PROBLEM STATEMENT:
Your answer must be an exact copy of the records below, with no pictures in it.

(Records from a data collection)
%%
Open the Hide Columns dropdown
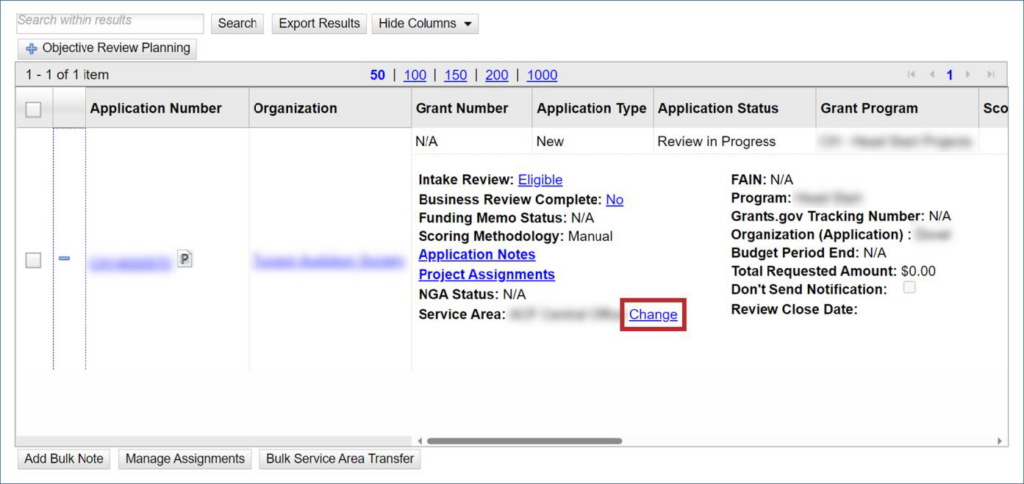Screen dimensions: 1024x484 coord(425,23)
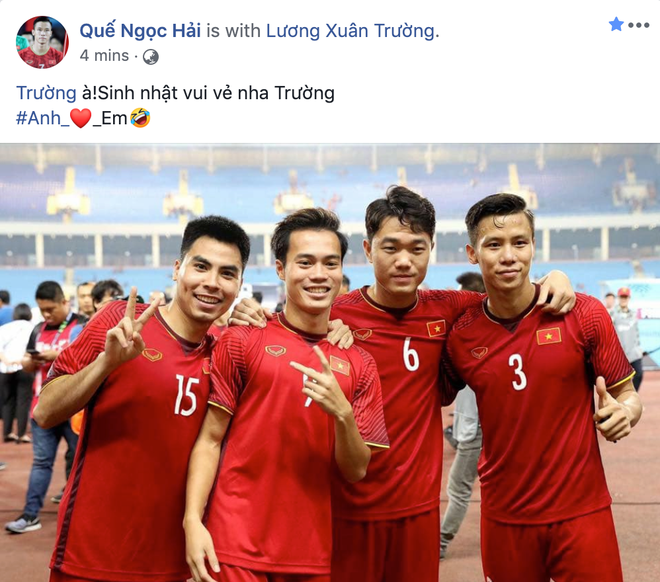
Task: Click the blue star favorite icon
Action: click(616, 24)
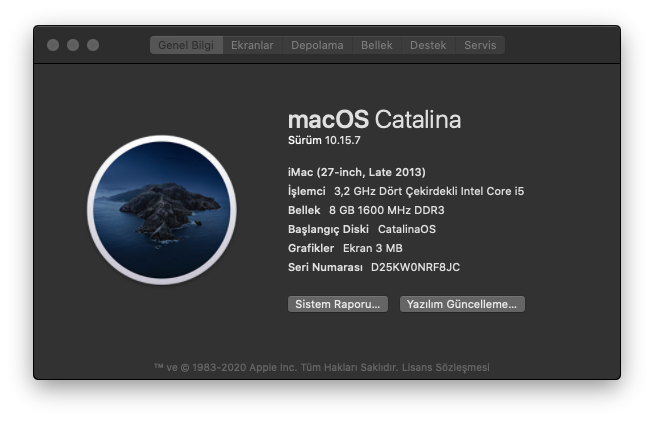Viewport: 654px width, 421px height.
Task: Switch to the Ekranlar tab
Action: click(x=252, y=45)
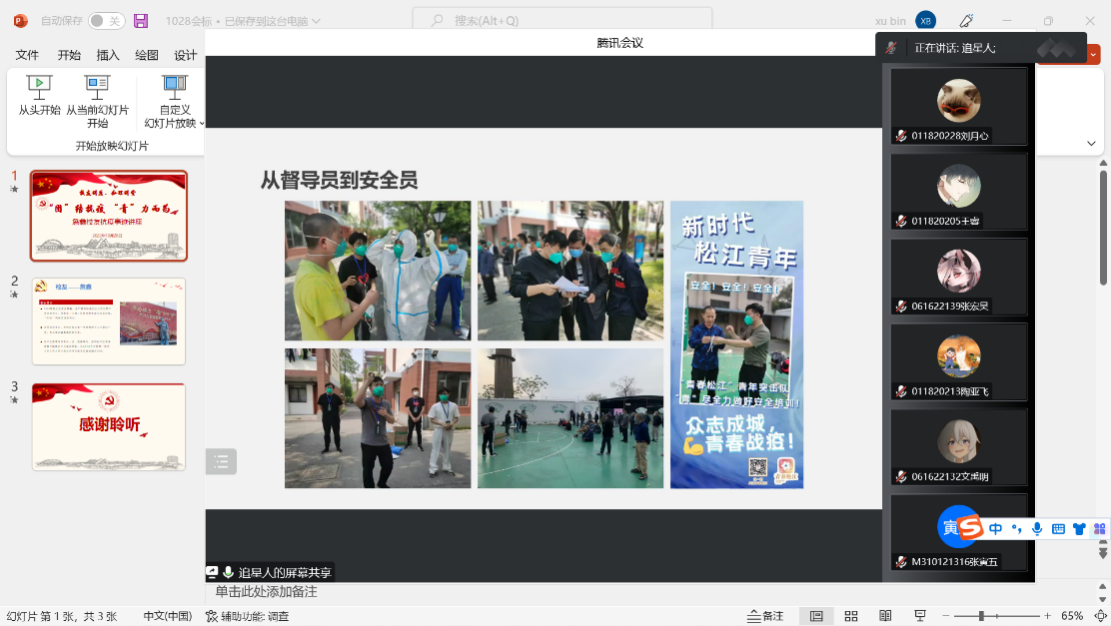
Task: Switch to slide sorter view in status bar
Action: tap(851, 616)
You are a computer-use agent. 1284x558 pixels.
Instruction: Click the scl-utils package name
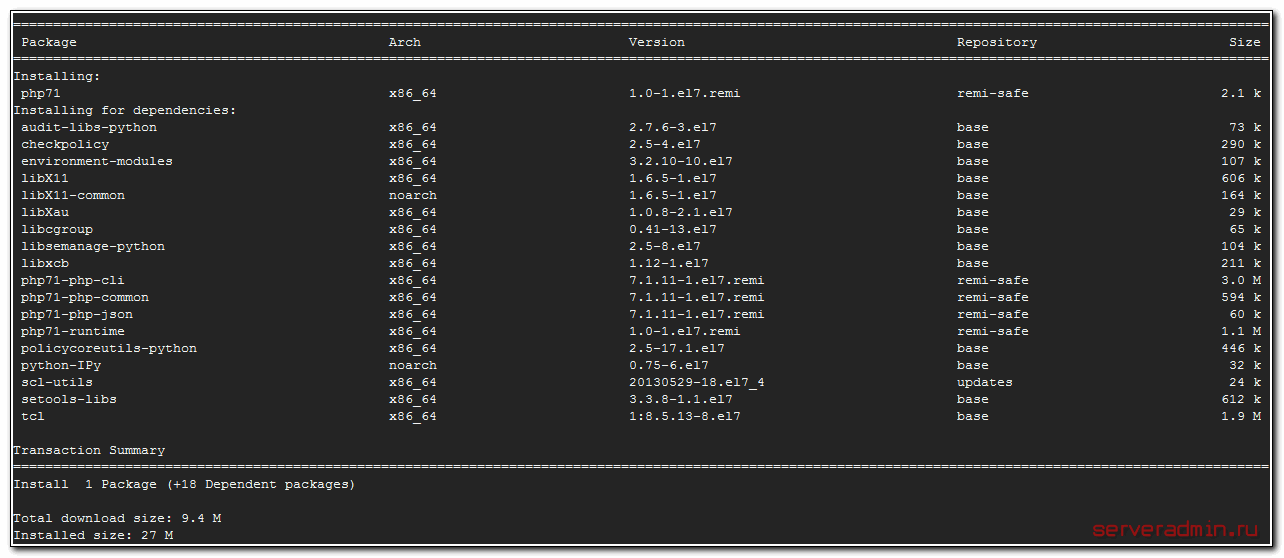[57, 382]
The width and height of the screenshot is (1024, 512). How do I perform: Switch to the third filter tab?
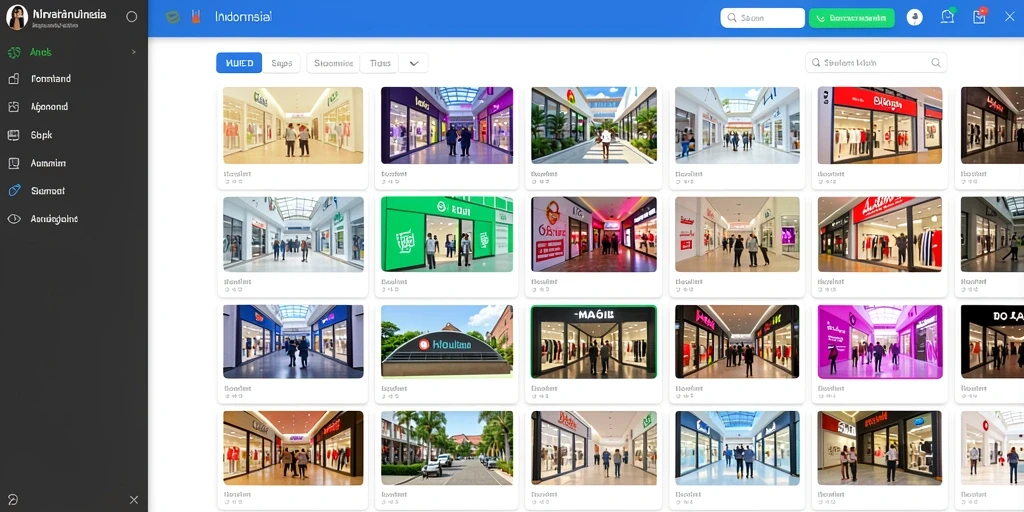click(333, 63)
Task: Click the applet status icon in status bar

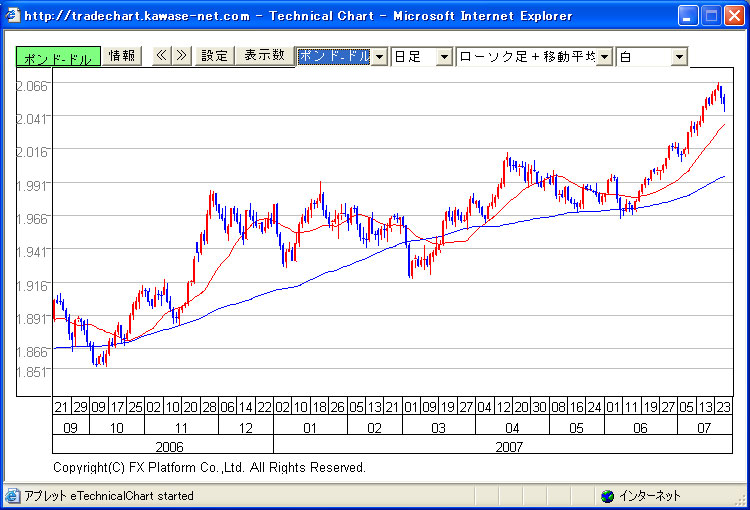Action: (x=12, y=496)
%%
WRITTEN SOLUTION:
Open the Hide Columns dropdown
Screen dimensions: 1024x484 coord(425,23)
Task: Click the blue star favorite icon
Action: click(616, 24)
Viewport: 654px width, 421px height.
Task: Switch to the Ekranlar tab
Action: click(x=252, y=45)
Task: Switch to slide sorter view in status bar
Action: tap(851, 616)
You are a computer-use agent. 1284x558 pixels.
Instruction: Click the scl-utils package name
[57, 382]
The width and height of the screenshot is (1024, 512). How do I perform: Switch to the third filter tab?
click(333, 63)
Task: Click the applet status icon in status bar

Action: (x=12, y=496)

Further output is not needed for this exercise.